2. Federal Rule 12(b)(6)

A party may move under Rule 12(b)(6) to dismiss a complaint on the grounds that it

“fail[s] to state a claim upon which relief can be granted.” Fed. R. Civ. P. 12(b)(6). “[A]

complaint [does not] suffice if it tenders ‘naked assertion[s]’ devoid of ‘further factual

enhancement.’ ” Ashcroft v. Iqbal, 556 U.S. 662, 678 (2009) (quoting Bell Atl. Corp. v.

Twombly, 550 U.S. 544, 557 (2007)). Rather, a complaint must contain sufficient factual

allegations that, if accepted as true, “state a claim to relief that is plausible on its face.” Twombly,

550 U.S. at 570. “A claim has facial plausibility when the plaintiff pleads factual content that

allows the court to draw the reasonable inference that the defendant is liable for the misconduct

alleged.” Iqbal, 556 U.S. at 678. In considering such a motion, the Court accepts as true the

3 well-pleaded allegations in the operative complaint, but it does “not accept as true . . . the

plaintiff’s legal conclusions or inferences that are unsupported by the facts alleged.” Ralls Corp.

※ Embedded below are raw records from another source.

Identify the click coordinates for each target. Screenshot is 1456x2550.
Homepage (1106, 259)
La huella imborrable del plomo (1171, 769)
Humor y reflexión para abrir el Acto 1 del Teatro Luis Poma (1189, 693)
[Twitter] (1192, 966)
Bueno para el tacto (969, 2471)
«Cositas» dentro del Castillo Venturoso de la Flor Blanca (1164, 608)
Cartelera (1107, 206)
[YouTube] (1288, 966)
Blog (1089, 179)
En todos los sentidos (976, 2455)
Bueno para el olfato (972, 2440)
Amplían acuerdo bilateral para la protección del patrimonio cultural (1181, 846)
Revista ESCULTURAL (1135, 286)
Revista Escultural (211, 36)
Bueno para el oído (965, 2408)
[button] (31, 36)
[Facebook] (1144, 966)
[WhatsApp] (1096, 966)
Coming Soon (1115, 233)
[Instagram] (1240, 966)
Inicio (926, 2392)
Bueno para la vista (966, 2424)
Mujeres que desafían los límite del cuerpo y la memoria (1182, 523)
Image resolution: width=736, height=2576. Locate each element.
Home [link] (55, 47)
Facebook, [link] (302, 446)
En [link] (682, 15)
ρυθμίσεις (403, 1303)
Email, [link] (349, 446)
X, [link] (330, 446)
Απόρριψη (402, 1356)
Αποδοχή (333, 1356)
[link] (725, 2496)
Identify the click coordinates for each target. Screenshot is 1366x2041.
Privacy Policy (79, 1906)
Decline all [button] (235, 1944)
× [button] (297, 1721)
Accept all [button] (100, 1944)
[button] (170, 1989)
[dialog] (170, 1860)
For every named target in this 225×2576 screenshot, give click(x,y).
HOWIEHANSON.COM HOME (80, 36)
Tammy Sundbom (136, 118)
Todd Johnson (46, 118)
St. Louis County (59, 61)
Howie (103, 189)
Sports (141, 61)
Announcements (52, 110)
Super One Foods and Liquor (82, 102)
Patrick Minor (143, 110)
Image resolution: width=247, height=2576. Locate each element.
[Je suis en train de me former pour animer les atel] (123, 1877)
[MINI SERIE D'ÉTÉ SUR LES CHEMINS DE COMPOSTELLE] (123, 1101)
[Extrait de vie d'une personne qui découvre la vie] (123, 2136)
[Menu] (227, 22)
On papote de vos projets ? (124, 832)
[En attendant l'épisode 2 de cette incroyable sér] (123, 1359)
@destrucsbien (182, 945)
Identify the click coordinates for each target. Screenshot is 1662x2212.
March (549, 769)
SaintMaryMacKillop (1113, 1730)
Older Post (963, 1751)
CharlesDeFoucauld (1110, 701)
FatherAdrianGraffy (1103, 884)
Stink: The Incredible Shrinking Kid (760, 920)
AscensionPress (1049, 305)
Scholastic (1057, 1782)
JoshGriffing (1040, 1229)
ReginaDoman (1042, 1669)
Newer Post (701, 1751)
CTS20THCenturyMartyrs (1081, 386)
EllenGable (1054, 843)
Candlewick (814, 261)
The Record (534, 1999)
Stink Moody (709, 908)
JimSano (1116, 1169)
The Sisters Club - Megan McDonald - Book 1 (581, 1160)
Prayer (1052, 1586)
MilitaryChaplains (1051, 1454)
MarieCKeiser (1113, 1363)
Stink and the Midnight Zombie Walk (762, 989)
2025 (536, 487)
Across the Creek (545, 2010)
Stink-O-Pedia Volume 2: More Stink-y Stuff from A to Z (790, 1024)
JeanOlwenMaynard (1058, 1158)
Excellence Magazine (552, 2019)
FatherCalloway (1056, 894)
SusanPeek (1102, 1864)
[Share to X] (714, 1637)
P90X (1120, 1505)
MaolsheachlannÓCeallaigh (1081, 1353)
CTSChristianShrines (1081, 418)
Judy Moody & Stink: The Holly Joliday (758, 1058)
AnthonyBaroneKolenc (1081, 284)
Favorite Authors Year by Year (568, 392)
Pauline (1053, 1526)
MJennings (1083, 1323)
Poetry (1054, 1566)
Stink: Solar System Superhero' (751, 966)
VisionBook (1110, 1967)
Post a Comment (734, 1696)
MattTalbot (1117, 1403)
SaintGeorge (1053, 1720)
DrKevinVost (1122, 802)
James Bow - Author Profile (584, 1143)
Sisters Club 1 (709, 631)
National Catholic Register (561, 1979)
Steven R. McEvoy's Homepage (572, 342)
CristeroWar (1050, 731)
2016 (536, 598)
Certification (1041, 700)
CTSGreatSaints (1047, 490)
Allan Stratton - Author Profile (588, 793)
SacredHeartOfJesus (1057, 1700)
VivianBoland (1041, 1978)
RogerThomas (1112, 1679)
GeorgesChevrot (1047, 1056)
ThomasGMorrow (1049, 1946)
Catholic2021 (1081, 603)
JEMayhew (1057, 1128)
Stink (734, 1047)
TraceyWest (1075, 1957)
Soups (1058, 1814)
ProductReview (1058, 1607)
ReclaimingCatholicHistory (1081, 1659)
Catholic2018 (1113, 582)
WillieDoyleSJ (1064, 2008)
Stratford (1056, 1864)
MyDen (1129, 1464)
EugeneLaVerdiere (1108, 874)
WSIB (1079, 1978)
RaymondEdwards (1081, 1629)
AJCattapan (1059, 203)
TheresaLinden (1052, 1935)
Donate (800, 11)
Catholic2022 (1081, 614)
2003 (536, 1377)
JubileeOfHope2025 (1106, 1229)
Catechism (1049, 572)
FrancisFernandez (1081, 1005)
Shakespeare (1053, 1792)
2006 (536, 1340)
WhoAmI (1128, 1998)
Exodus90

v. Comm. on Foreign Inv. in U.S., 758 F.3d 296, 315 (D.C. Cir. 2014).

B. Pro Se Pleadings

Pro se pleadings must be held to “less stringent standards than formal pleadings drafted

by lawyers,” Erickson v. Pardus, 551 U.S. 89, 94 (2007) (per curiam), but still they must satisfy

the minimal requirement of alleging sufficient “factual matter” to permit a court “to infer more

than the mere possibility of misconduct[.]” Brown v. Whole Foods Mkt. Grp., Inc., 789 F.3d

146, 150 (D.C. Cir. 2015) (quoting Atherton v. District of Columbia Off. of the Mayor, 567 F.3d

672, 681-82 (D.C. Cir. 2009) (internal quotation marks omitted). In addition, when considering

a motion to dismiss, the court should read the pro se filings collectively. Therefore, the Court

will consider not only the facts alleged in the amended complaint, but also any facts alleged in

plaintiff’s opposition and supplemental opposition.